Work required: Can the lines below, from the one that holds "Click the golden padlock icon" to the very end, be echoed exactly, with both ends included and no pictures?
** Opening Records to use block **
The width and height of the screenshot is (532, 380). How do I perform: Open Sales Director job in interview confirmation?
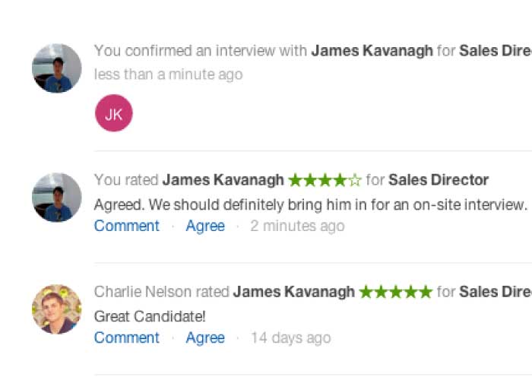(496, 51)
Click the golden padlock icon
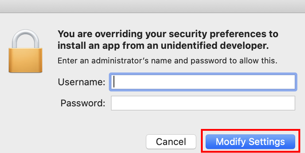 point(25,51)
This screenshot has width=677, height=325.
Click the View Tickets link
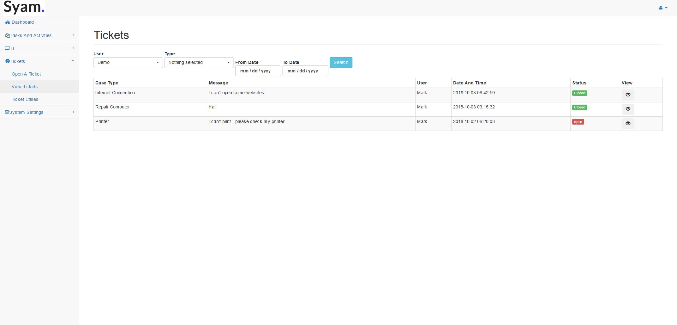pyautogui.click(x=25, y=87)
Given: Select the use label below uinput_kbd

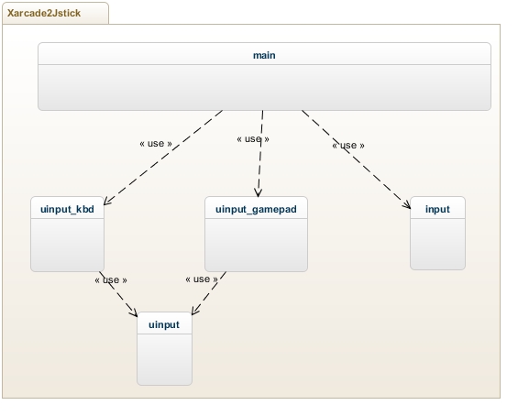Looking at the screenshot, I should tap(111, 280).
** Closing Records to use block **
Solution below:
Click the golden padlock icon
 point(25,51)
This screenshot has width=677, height=325.
Click the View Tickets link
pyautogui.click(x=25, y=87)
Given: Select the use label below uinput_kbd

Looking at the screenshot, I should tap(111, 280).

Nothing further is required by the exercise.